The 10 Most Expensive TV Shows Ever Made

By on February 10, 2016 in ArticlesEntertainment

We know that television is big business, but you might be surprised to learn how much each episode of your favorite TV show can cost to make. Movie budgets are easily accessible, but sometimes the producers of TV series keep that information close to the vest. Once you take into account cast salaries, costume and set design, special effects, exotic shooting locations, and expensive post production, you can certainly see how things add up fast. Below are the 10 most expensive TV shows ever made…

#10: Terra Nova

Everything sounded great when Steven Spielberg signed on to produce a science fiction drama for Fox in 2010. Not only was the show a flop, but the pilot of Terra Nova cost $10 million. Furthermore, each additional episode burned through another $4 million. These expenses were mostly thanks to special effects and set design (over 250 sets were made).  It's no surprise that Fox cancelled the show after one season.

#9: Deadwood

Deadwood aired on HBO from 2004 to 2006 and cost $4.5 million to produce each episode. Those huge expenses were thanks to a large cast and set designs that included livestock and horses. The show's costs were too high, which led to its cancellation.

Stephen Shugerman/Getty Images

Stephen Shugerman/Getty Images

#8: True Blood

True Blood was popular enough to stay on the air for a long run despite its heavy price tag of $5 million per episode. Vampires are an expensive subject to produce with all of the cast members, makeup, and special effects needed. The show aired for seven seasons from 2008 to 2014.

#7: Boardwalk Empire

The trend on this list seems to be that a lot of these shows aired on HBO, which favors high budget shows which often equal high ratings. Not only did each episode cost about $5 million, but the pilot cost an amazing $18 million! The cost of the boardwalk set alone set HBO back $2 million.

#6: Game of Thrones

The extensive cast and elaborate costumes on HBO's Game of Thrones added up to cost the network about $6 million to make each episode of the hit series. Game of Thrones had to create several new worlds and filmed in locations such as Iceland, Spain, and Scotland.

#5: Camelot

Period dramas often cost a lot of money which goes into expensive sets and costumes. That was the case for Camelot, which debuted on Starz in 2011 and cost $7 million per episode.
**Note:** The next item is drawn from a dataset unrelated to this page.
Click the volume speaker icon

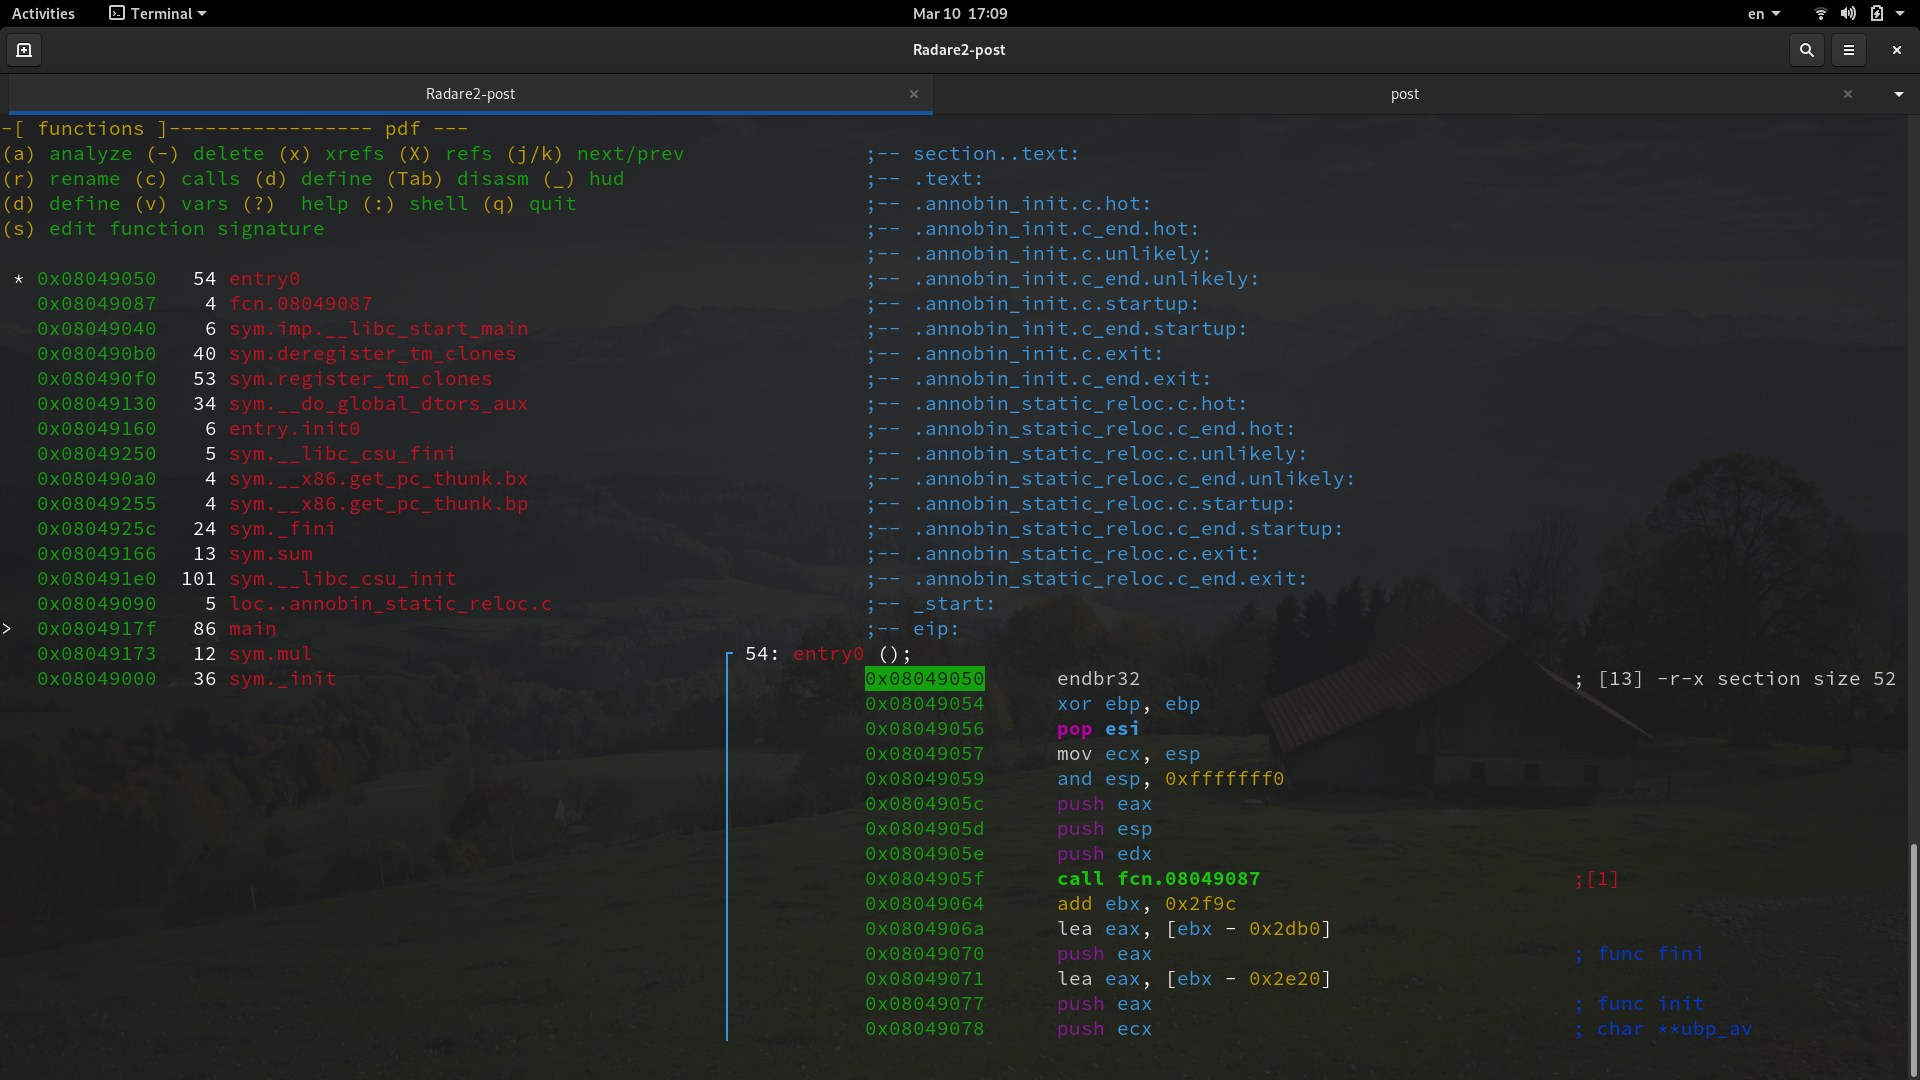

The network hoped that Camelot could compete with Game of Thrones, but that was definitely not the case.

#4: Rome

The television series Rome aired on HBO from 2005 to 2007. The producers of the show had to portray ancient Roman times and spent nearly $9 million per episode on very expensive sets and costumes. The show was produced in Italy and had to be cancelled after two seasons because it simply cost too much.

#3: Marco Polo

Marco Polo is a Netflix original series and they certainly didn't spare any expense to make it. The show is another period drama that has a large cast, elaborate sets, and expensive costumes. Each episode set Netflix back $9 million, and the show was renewed for a second season in 2016.

#2: Friends

We know that the cast of Friends made all kinds of money, and that translated to high costs to produce it as well. The sets were relatively simple and there were certainly no expensive costumes or special effects needed. Friends spent most of its money paying stars like Jennifer Aniston, Courteney Cox, and David Schwimmer. They also had to pay guest stars including Brad Pitt, Bruce Willis, Julia Roberts, and George Clooney. Paying all of those stars made each episode of Friends cost about $10 million to make.

Warner Bros. Television/Getty Images

#1: ER

ER aired for fifteen seasons on NBC, and eventually ended up with a budget of $13 million per episode. The show had to produce a hospital set and pay superstar actor George Clooney. The budget was only $1.9 million per episode for a while, but in 2000, NBC had to pony up $10 million per episode to Warner Bros. Television to continue to air the hit series.